--- Start MATERIAL SUPPLIED ---
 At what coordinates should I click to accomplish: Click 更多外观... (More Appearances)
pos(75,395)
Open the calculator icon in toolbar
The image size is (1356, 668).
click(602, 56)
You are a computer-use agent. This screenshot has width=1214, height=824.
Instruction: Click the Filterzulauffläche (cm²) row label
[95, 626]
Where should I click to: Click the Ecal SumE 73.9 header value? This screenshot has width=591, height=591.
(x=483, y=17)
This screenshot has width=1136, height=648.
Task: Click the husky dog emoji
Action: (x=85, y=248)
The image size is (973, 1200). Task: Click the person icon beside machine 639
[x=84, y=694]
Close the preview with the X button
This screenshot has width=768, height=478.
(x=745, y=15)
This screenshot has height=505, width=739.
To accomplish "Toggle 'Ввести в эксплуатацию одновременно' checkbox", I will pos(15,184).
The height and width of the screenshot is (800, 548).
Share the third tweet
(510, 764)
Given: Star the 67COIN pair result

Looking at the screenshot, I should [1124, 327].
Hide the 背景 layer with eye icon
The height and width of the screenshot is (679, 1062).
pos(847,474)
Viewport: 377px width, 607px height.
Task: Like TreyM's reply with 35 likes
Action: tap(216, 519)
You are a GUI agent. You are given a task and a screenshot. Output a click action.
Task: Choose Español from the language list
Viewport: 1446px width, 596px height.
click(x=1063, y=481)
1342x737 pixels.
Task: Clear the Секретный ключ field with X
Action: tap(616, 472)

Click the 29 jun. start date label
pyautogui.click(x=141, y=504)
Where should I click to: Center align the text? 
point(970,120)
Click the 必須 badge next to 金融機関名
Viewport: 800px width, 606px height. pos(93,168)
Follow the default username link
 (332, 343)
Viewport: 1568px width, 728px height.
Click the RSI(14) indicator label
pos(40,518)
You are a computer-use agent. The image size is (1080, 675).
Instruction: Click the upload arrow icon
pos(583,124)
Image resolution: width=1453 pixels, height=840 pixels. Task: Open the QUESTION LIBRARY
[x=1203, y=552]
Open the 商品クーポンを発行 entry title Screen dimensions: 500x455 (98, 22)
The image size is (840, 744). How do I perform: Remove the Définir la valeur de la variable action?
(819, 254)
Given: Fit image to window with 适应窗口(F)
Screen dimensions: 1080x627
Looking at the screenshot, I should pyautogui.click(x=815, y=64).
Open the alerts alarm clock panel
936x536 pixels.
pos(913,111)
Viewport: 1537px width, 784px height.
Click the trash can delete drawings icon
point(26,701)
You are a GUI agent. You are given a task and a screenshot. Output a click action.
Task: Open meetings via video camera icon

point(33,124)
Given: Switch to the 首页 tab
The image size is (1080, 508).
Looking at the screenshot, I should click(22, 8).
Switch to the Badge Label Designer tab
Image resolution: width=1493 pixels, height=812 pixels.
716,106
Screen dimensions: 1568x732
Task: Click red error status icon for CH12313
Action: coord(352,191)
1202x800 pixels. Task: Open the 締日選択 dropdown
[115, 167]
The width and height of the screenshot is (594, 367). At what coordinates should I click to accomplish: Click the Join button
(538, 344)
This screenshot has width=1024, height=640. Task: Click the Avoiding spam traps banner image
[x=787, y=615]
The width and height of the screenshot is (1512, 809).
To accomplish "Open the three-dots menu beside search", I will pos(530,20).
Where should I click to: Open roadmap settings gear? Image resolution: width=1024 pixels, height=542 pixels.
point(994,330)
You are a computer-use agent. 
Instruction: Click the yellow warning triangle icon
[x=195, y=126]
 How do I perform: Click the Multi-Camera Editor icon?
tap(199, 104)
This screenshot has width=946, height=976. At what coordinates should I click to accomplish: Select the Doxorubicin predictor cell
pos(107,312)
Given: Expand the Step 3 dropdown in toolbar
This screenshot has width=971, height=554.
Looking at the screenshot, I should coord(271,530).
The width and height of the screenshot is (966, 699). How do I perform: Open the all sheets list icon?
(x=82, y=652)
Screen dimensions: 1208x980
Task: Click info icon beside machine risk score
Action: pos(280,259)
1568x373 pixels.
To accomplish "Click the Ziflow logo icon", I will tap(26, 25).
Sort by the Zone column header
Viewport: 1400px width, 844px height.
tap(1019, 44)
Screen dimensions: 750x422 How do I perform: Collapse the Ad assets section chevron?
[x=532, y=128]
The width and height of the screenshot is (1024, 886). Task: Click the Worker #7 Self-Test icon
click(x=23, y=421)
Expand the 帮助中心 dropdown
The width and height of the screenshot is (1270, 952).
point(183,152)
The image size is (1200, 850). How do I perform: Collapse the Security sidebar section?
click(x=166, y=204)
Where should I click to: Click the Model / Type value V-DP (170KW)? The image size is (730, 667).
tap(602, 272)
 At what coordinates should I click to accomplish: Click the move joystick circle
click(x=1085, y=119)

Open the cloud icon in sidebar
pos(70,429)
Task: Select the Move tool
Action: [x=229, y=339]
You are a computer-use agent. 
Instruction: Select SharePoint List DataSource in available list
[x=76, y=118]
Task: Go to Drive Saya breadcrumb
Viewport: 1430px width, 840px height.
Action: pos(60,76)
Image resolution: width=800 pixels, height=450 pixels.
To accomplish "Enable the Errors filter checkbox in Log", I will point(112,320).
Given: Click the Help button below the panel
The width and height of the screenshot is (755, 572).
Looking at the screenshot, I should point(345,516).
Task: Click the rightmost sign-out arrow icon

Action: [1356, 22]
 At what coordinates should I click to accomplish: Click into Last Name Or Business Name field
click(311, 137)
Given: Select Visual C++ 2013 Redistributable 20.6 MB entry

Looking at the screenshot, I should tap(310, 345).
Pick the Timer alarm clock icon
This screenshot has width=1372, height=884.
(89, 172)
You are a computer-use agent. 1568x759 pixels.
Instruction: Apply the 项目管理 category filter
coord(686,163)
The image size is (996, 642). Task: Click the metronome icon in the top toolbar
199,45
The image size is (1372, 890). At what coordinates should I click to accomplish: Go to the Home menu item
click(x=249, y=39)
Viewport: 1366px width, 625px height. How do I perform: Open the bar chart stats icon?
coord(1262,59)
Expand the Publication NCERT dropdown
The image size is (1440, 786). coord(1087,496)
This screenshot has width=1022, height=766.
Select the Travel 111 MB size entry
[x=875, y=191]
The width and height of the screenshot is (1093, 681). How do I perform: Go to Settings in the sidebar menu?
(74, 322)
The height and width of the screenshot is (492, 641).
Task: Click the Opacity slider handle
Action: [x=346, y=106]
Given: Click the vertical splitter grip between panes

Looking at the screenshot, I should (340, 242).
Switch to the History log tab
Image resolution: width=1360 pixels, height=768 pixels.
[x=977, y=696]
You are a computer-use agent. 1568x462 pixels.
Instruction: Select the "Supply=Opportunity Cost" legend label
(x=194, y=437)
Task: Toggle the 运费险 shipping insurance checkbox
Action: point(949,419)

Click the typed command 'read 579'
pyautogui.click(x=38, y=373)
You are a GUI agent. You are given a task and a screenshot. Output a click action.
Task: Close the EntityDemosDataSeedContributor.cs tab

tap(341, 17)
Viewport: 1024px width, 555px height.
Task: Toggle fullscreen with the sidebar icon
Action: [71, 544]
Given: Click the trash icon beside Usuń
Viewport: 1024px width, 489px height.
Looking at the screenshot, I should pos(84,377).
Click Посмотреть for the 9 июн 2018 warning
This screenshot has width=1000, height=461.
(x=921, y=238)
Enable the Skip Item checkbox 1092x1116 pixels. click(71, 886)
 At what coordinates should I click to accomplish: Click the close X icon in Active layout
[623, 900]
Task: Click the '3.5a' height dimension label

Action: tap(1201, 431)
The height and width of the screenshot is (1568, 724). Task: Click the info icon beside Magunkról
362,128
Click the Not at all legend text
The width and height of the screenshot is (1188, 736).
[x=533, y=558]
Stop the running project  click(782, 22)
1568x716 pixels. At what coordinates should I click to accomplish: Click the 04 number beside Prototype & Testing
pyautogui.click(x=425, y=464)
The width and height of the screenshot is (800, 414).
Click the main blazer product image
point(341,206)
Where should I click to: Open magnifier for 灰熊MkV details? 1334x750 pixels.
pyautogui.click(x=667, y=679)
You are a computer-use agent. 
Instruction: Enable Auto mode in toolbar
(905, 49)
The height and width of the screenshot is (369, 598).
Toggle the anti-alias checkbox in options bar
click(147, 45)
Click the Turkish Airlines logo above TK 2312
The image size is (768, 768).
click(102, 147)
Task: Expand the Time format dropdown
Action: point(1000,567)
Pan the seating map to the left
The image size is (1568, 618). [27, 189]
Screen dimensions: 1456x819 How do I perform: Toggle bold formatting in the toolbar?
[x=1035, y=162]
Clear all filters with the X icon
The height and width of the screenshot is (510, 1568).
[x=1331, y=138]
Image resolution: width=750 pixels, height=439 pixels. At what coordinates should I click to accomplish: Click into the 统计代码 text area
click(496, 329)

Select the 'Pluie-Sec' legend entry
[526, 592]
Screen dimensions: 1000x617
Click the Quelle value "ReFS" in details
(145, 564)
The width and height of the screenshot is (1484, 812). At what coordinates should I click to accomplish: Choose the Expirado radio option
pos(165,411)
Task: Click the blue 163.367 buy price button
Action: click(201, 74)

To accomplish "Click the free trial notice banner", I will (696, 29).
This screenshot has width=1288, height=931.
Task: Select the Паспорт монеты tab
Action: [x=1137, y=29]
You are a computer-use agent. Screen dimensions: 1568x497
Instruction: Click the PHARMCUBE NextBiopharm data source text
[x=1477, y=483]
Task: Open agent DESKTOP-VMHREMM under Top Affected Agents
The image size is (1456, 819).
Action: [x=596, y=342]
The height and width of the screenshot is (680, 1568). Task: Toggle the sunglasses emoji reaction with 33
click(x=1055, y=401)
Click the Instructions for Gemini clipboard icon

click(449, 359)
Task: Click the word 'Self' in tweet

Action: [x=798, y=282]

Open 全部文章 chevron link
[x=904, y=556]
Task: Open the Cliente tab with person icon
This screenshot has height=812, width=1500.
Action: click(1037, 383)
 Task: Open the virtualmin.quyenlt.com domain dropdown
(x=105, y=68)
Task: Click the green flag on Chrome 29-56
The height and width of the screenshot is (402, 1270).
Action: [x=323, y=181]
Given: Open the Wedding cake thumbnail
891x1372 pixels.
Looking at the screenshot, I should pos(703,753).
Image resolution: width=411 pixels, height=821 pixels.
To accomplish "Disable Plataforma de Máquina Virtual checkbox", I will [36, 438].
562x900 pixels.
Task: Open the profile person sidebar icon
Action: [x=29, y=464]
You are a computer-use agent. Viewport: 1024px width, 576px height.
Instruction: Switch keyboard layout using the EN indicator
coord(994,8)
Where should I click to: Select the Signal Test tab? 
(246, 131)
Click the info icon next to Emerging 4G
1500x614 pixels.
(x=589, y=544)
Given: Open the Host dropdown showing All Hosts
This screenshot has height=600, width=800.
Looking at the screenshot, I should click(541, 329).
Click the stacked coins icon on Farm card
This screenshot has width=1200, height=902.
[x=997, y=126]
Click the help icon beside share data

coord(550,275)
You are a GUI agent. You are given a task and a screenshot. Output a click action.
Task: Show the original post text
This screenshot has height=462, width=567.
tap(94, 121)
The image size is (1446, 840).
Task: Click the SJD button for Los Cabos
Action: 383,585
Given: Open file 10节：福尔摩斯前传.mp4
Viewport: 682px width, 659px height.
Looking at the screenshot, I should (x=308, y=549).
--- End MATERIAL SUPPLIED ---
EXERCISE TASK: Render the records from their beginning through the line containing "Action: tap(616, 472)" as a JSON list of strings, one string per line, with blank lines omitted.

RESPONSE TO THE EXERCISE:
[
  " At what coordinates should I click to accomplish: Click 更多外观... (More Appearances)",
  "pos(75,395)",
  "Open the calculator icon in toolbar",
  "The image size is (1356, 668).",
  "click(602, 56)",
  "You are a computer-use agent. This screenshot has width=1214, height=824.",
  "Instruction: Click the Filterzulauffläche (cm²) row label",
  "[95, 626]",
  "Where should I click to: Click the Ecal SumE 73.9 header value? This screenshot has width=591, height=591.",
  "(x=483, y=17)",
  "This screenshot has width=1136, height=648.",
  "Task: Click the husky dog emoji",
  "Action: (x=85, y=248)",
  "The image size is (973, 1200). Task: Click the person icon beside machine 639",
  "[x=84, y=694]",
  "Close the preview with the X button",
  "This screenshot has width=768, height=478.",
  "(x=745, y=15)",
  "This screenshot has height=505, width=739.",
  "To accomplish \"Toggle 'Ввести в эксплуатацию одновременно' checkbox\", I will pos(15,184).",
  "The height and width of the screenshot is (800, 548).",
  "Share the third tweet",
  "(510, 764)",
  "Given: Star the 67COIN pair result",
  "Looking at the screenshot, I should [1124, 327].",
  "Hide the 背景 layer with eye icon",
  "The height and width of the screenshot is (679, 1062).",
  "pos(847,474)",
  "Viewport: 377px width, 607px height.",
  "Task: Like TreyM's reply with 35 likes",
  "Action: tap(216, 519)",
  "You are a GUI agent. You are given a task and a screenshot. Output a click action.",
  "Task: Choose Español from the language list",
  "Viewport: 1446px width, 596px height.",
  "click(x=1063, y=481)",
  "1342x737 pixels.",
  "Task: Clear the Секретный ключ field with X",
  "Action: tap(616, 472)"
]